The token outputs are displayed in the AI model node as inputs, but I can’t seem to access them.


Native token usage output on AI Agent node — a must-have for production

Hey everyone, adding my voice here because this feature is critical for anyone running AI agents in production, especially in a multi-client / agency context.

Why this matters beyond simple cost tracking

We’re currently operating multiple AI agents on n8n (self-hosted business plan via Coolify), each serving a different client project. The inability to natively access tokenUsage from the Agent node forces us into a fragile workaround chain:

  1. Edit Fields → capture $execution.id
  2. HTTP POST/webhook/log-tokens with { execution_id, project_id }
  3. Separate “Token Logger” workflow → Webhook trigger → Wait 5s → n8n API GET /executions/{id} → Code Node to parse tokenUsage recursively → Persist to Supabase

This works (thanks to @solomon and @Antony_Eardrop for pioneering this pattern), but it has real issues:

  • The tokenUsage path is inconsistent — sometimes nested under tokenUsage.tokenUsage.promptTokens, sometimes flat. @aminabudahab reported the same issue. This means fragile parsing logic.
  • The 5s wait is a race condition — if the agent takes longer than expected, the execution data isn’t ready yet.
  • Multi-provider normalization is on us — OpenAI uses prompt_tokens/completion_tokens, Anthropic uses input_tokens/output_tokens, Gemini uses promptTokenCount/candidatesTokenCount. We have to write a normalizeUsage() function manually.
  • No native way to get the model name — critical for cost calculation when you use multiple models across workflows.

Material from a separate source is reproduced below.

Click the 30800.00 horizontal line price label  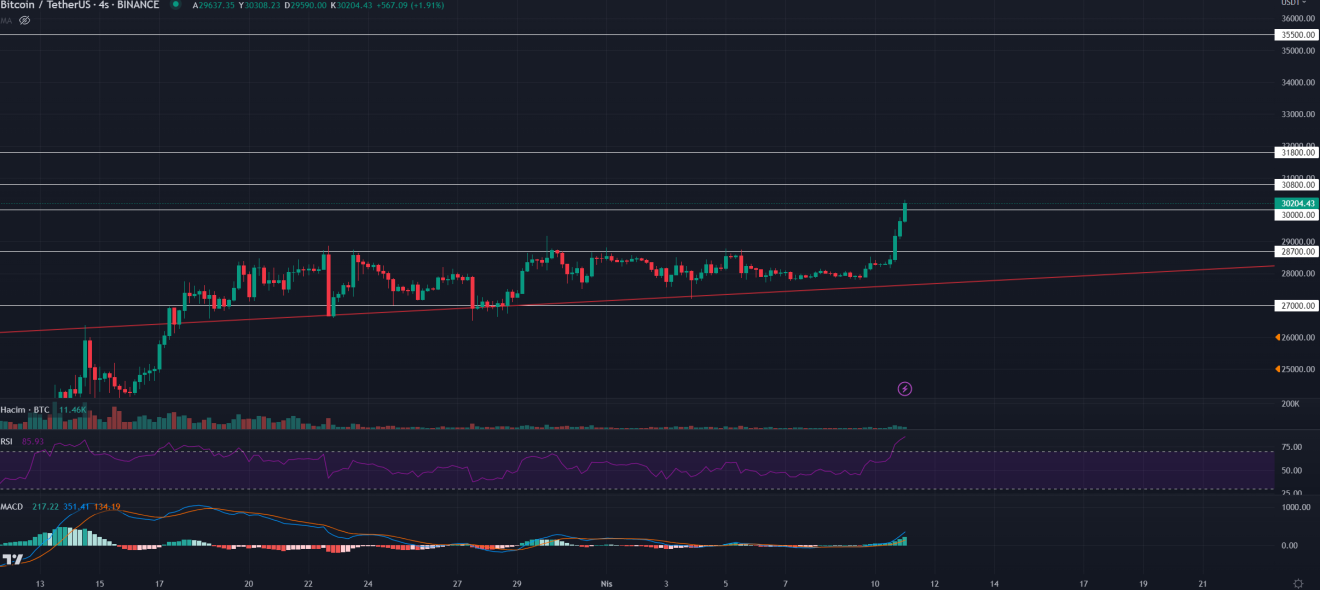1297,185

What the ideal implementation would look like

The Agent node should expose a dedicated output (similar to the Tools output leg) with a standardized object:

{
  "model": "gpt-4o",
  "provider": "openai",
  "input_tokens": 1234,
  "output_tokens": 5678,
  "total_tokens": 6912,
  "cost_usd": 0.042,
  "intermediate_steps": [
    { "tool": "calculator", "input_tokens": 200, "output_tokens": 50 }
  ]
}

This would:

  • Eliminate the need for a second workflow + API call + wait hack
  • Enable direct persistence (Supabase, Postgres, Sheets, whatever)
  • Make multi-client billing straightforward
  • Open the door for native observability dashboards

Current ecosystem gap

We’ve evaluated every alternative:

  • LangSmith — works via env vars but tracing is global per instance (can’t split by workflow/client)
  • Langfuse — no native n8n integration, requires LiteLLM proxy as middleware
  • n8n-trace — great for workflow observability but doesn’t track LLM tokens at all
  • OpenRouter — returns usage.cost automatically which is great, but still no native n8n surfacing

All of these are workarounds for something that should be a first-class output of the Agent node.

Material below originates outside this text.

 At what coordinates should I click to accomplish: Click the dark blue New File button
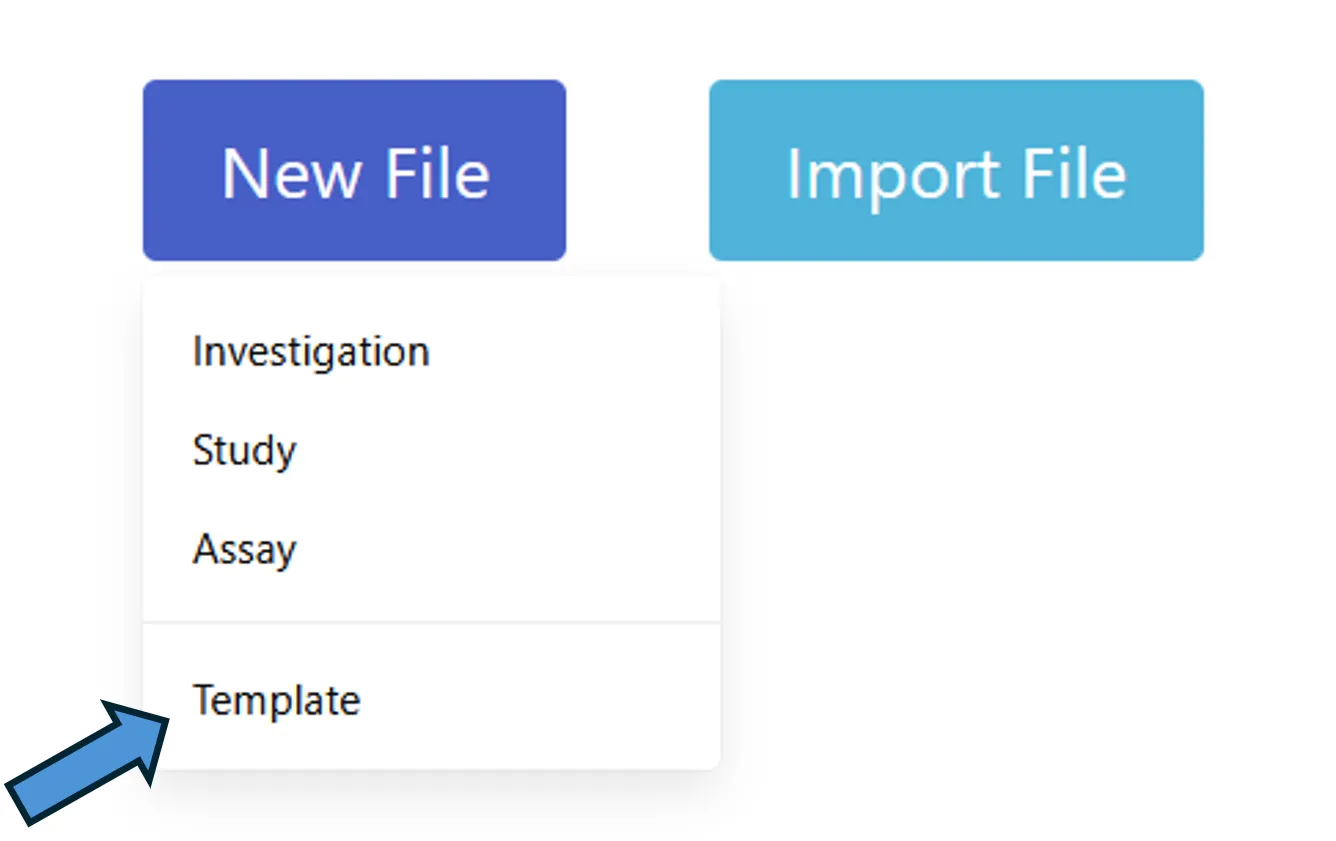[x=355, y=171]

n8n is positioning itself as an AI-first platform — native token observability would be a massive differentiator. Happy to contribute to the spec if the team is open to community input.

+1 from our team :raising_hands:

3 „Gefällt mir“

fantastic, perfect summary of the cost tracking issue. I do a lot of http calls to GenAI as well as the lang nodes; so have to concoct my own rough calc on usage and pretend its deterministic data:) swap out an endpoint or llm node, and have to go in and change the calculator. n8n will kill em with this proposed feature, at least with the ai agent node.. Wonder if agent could read usage.cost and be prompted to calc up his tool usage, or sub-flow, or sub-agent usage; and output a Total-total. Otherwise a following node. *But multi-agents, swarms, neurals and subflows are the wave of the future?? And my fragile mind says your most powerful LLM is generally at the helm - well why not have a beautiful cost calc right about there, where all the action is?

I tried the “Get an execution” approach. The module outputs data, but it doesn’t output the token usage. Maybe I need to use the workaround with the HTTP call, but that feels too cumbersome.

I wonder why the “Model a Message” module outputs token usage by default, while the AI Agent doesn’t.

Is there any feedback from the n8n staff regarding this topic?